News Release

Interest in link between inflammation and heart disease swells

Peer-Reviewed Publication

American Heart Association

DALLAS, Nov. 7 – Three studies published in today’s Circulation: Journal of the American Heart Association provide new insight into the role of infections and inflammation in heart attacks.

One study found that older people who had been infected with the herpes simplex virus type 1 (HSV-1) had twice the risk of having a heart attack or dying from heart disease as those never infected by the virus. A second study suggests that some organisms that cause lung infections might hitch a ride to the heart inside certain immune system cells. And the third study reported a link between a high white blood cell count – an indicator of infection and inflammation – and a higher risk of death following a heart attack. “Infections are of interest, in part, because of the increasing attention paid to the role of inflammation in heart disease,” says David S. Siscovick, M.D., professor of medicine and epidemiology at the University of Washington in Seattle. “The role of prior infection as a contributor to heart disease, however, remains controversial.”
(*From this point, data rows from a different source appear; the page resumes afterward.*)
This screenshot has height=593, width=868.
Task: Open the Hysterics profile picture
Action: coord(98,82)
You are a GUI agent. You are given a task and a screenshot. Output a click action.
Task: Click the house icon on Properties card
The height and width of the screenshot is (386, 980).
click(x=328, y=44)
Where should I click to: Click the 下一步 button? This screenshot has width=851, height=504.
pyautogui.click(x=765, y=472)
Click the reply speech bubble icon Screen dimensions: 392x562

Studies among middle aged people have supported the hypothesis that certain infections are associated with heart disease. However, several recent large studies have yielded conflicting results.
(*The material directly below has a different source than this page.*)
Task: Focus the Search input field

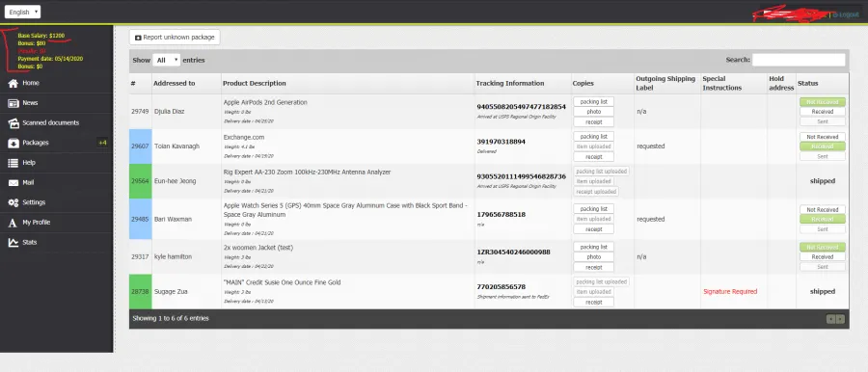Action: [x=799, y=60]
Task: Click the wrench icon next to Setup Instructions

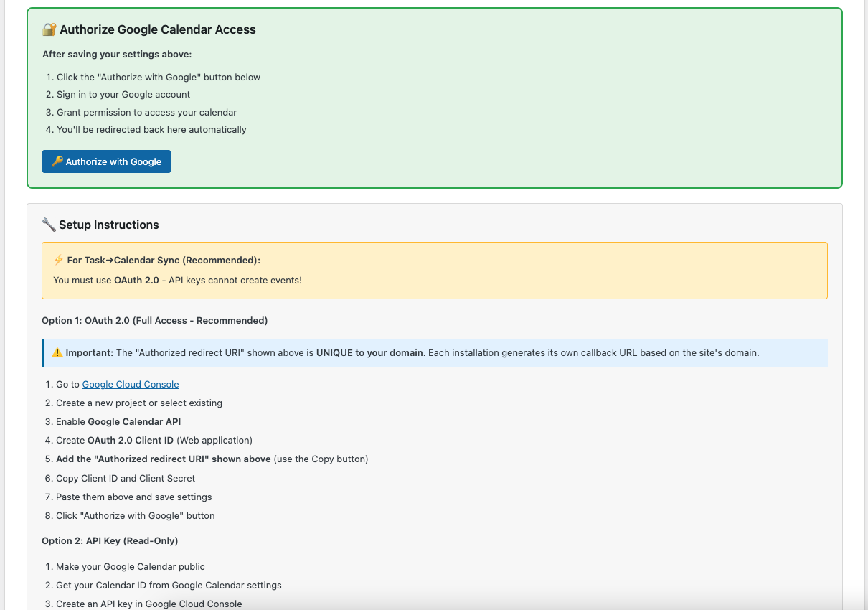Action: pos(49,224)
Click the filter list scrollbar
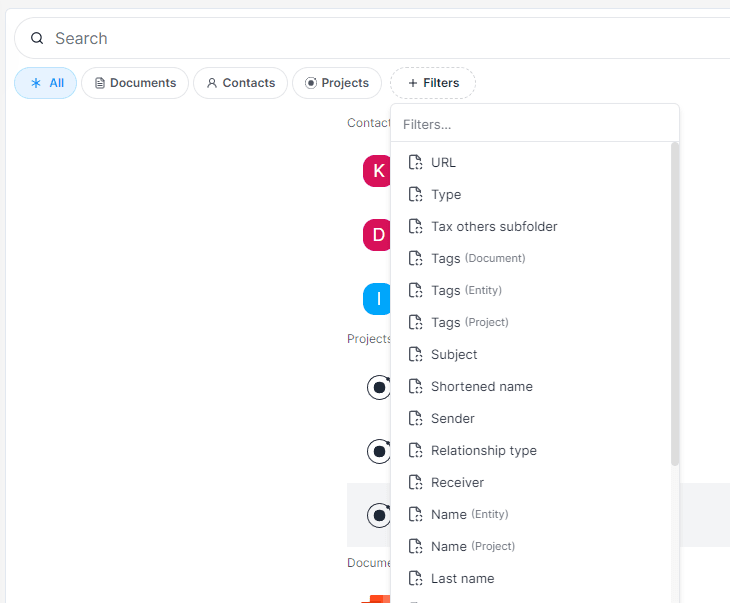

Siscovick and colleagues examined blood samples for evidence of prior infection by three common organisms to see if there was an association with an increased risk of heart attack or heart disease death in people age 65 and older. They looked for antibodies to HSV-1, which causes cold sores; Chlamydia pneumoniae, which causes upper and lower respiratory tract infections; and cytomegalovirus, which can cause a body-wide infection that often produces no symptoms.

The team used data from 618 participants in the Cardiovascular Health Study (CHS), pairing 213 patients who suffered a heart attack during the study with 405 participants who had not.

“We found that antibodies to HSV-1, which indicate prior infection, were associated with a two-fold increase in the risk of heart attack and death from heart disease,” explains Siscovick. No adverse association was found with cytomegalovirus, but the findings regarding the third organism were more complex.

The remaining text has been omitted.